Screenshot grounding data:
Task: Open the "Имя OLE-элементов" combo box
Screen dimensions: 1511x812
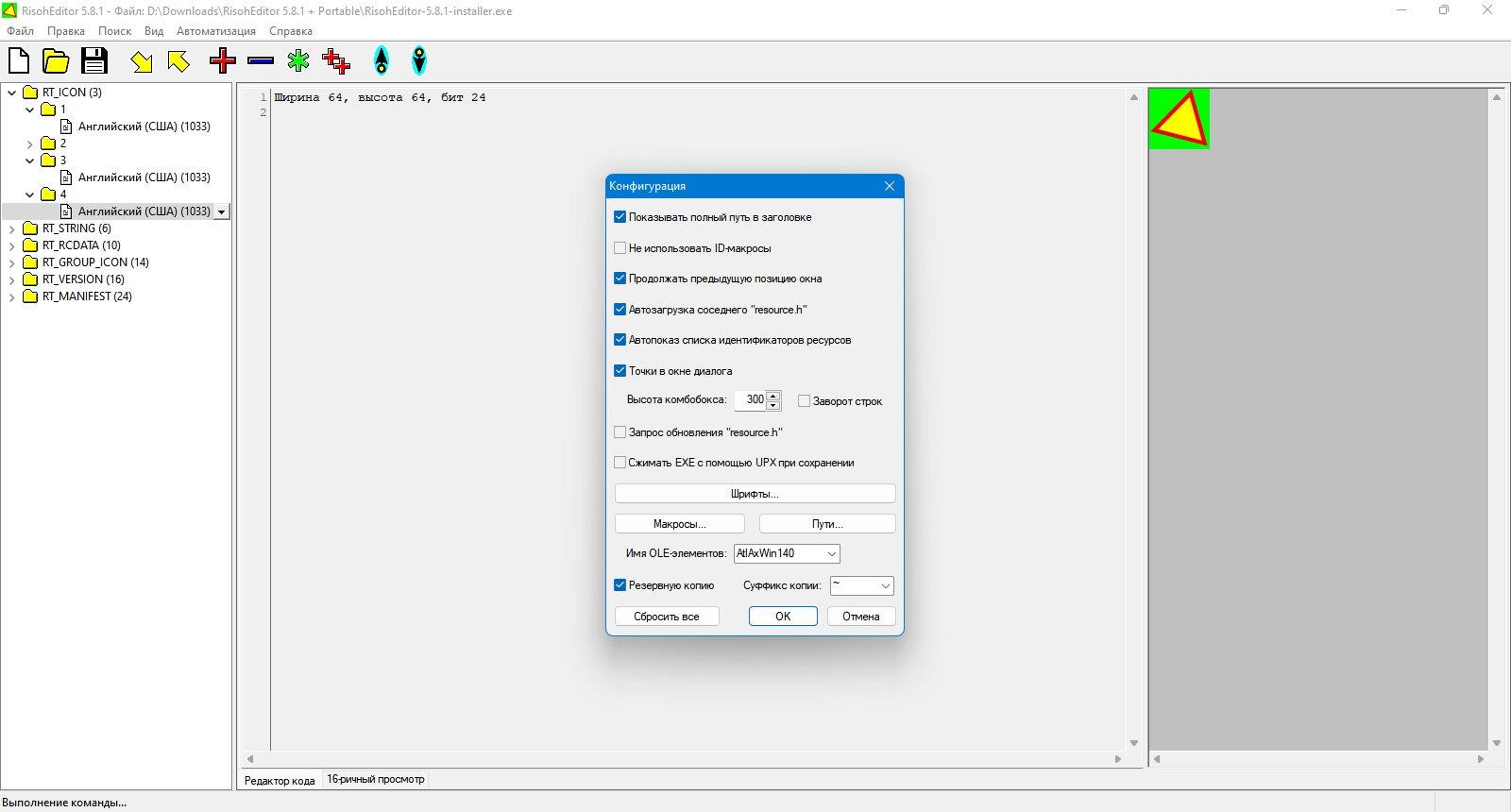Action: 787,553
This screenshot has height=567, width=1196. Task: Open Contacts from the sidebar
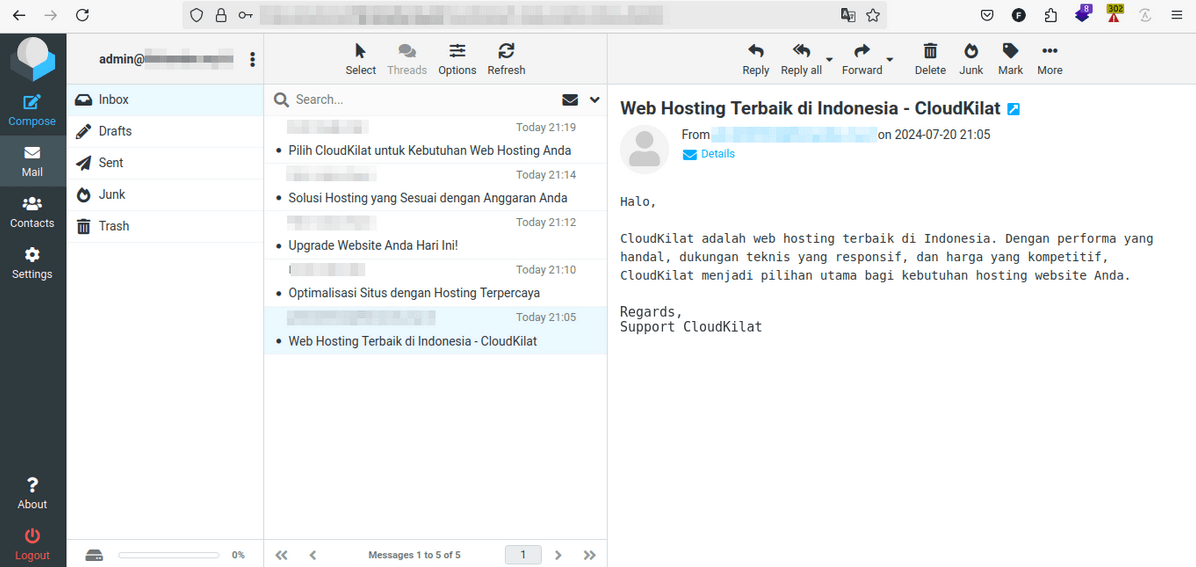point(32,212)
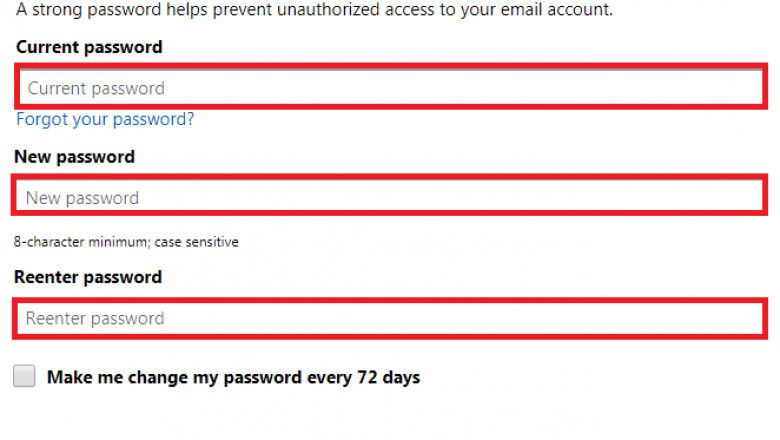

DIRECTIONS » Retype all the records exactly and keep out every picture.

RESULT FOR THIS TASK »
Task: Open the "Имя OLE-элементов" combo box
Screen dimensions: 1511x812
Action: 787,553
This screenshot has height=567, width=1196. Task: Open Contacts from the sidebar
point(32,212)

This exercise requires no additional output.